▸ **WORK TO BE COMPLETED**: Rewrite these rows with "computer-use agent" replaced by "screen assistant" and everything else unchanged.

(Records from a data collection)
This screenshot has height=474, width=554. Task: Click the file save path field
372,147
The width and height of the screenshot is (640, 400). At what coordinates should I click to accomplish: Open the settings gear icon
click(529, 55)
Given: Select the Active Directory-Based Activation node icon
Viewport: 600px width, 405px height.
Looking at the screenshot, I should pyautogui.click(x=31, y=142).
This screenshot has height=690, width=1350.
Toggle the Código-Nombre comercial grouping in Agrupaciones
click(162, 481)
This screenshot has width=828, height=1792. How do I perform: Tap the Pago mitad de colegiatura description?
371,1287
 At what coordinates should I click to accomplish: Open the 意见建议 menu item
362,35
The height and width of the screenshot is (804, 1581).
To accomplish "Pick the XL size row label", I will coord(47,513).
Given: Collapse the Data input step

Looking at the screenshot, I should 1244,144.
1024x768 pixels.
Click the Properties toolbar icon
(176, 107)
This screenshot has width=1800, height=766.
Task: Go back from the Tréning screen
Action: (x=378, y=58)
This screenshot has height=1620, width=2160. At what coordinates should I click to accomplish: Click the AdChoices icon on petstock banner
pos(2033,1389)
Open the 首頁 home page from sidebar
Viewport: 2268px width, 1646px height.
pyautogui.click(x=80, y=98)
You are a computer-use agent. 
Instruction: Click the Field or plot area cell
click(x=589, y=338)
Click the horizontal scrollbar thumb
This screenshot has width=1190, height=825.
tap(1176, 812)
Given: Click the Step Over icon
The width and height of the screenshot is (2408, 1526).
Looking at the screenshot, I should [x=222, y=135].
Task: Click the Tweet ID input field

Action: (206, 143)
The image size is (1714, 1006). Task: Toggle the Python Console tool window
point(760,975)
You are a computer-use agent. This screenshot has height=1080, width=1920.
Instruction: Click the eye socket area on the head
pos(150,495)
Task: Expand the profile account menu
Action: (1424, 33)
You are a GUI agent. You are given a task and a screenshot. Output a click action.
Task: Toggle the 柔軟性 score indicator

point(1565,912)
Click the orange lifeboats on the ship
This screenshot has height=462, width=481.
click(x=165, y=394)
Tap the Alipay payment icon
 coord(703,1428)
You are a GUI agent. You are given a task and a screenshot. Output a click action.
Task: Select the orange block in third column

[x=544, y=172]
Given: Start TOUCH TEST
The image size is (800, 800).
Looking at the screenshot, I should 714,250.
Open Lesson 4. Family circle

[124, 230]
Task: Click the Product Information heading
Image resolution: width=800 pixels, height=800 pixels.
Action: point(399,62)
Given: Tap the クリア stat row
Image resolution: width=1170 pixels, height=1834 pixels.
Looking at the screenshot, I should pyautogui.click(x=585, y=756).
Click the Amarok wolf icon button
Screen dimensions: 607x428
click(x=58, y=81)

▸ **TASK SOLUTION**:
This screenshot has height=474, width=554. Task: Click the file save path field
372,147
The width and height of the screenshot is (640, 400). At what coordinates should I click to accomplish: Open the settings gear icon
click(529, 55)
Given: Select the Active Directory-Based Activation node icon
Viewport: 600px width, 405px height.
Looking at the screenshot, I should pyautogui.click(x=31, y=142).
This screenshot has height=690, width=1350.
Toggle the Código-Nombre comercial grouping in Agrupaciones
click(162, 481)
This screenshot has width=828, height=1792. How do I perform: Tap the Pago mitad de colegiatura description?
371,1287
 At what coordinates should I click to accomplish: Open the 意见建议 menu item
362,35
The height and width of the screenshot is (804, 1581).
To accomplish "Pick the XL size row label", I will coord(47,513).
Given: Collapse the Data input step

Looking at the screenshot, I should 1244,144.
1024x768 pixels.
Click the Properties toolbar icon
(176, 107)
This screenshot has width=1800, height=766.
Task: Go back from the Tréning screen
Action: (x=378, y=58)
This screenshot has height=1620, width=2160. At what coordinates should I click to accomplish: Click the AdChoices icon on petstock banner
pos(2033,1389)
Open the 首頁 home page from sidebar
Viewport: 2268px width, 1646px height.
pyautogui.click(x=80, y=98)
You are a screen assistant. 
Instruction: Click the Field or plot area cell
click(x=589, y=338)
Click the horizontal scrollbar thumb
This screenshot has width=1190, height=825.
tap(1176, 812)
Given: Click the Step Over icon
The width and height of the screenshot is (2408, 1526).
Looking at the screenshot, I should [x=222, y=135].
Task: Click the Tweet ID input field

Action: (206, 143)
The image size is (1714, 1006). Task: Toggle the Python Console tool window
point(760,975)
You are a screen assistant. This screenshot has height=1080, width=1920.
Instruction: Click the eye socket area on the head
pos(150,495)
Task: Expand the profile account menu
Action: (1424, 33)
You are a GUI agent. You are given a task and a screenshot. Output a click action.
Task: Toggle the 柔軟性 score indicator

point(1565,912)
Click the orange lifeboats on the ship
This screenshot has height=462, width=481.
click(x=165, y=394)
Tap the Alipay payment icon
 coord(703,1428)
You are a GUI agent. You are given a task and a screenshot. Output a click action.
Task: Select the orange block in third column

[x=544, y=172]
Given: Start TOUCH TEST
The image size is (800, 800).
Looking at the screenshot, I should 714,250.
Open Lesson 4. Family circle

[124, 230]
Task: Click the Product Information heading
Image resolution: width=800 pixels, height=800 pixels.
Action: point(399,62)
Given: Tap the クリア stat row
Image resolution: width=1170 pixels, height=1834 pixels.
Looking at the screenshot, I should pyautogui.click(x=585, y=756).
Click the Amarok wolf icon button
Screen dimensions: 607x428
click(x=58, y=81)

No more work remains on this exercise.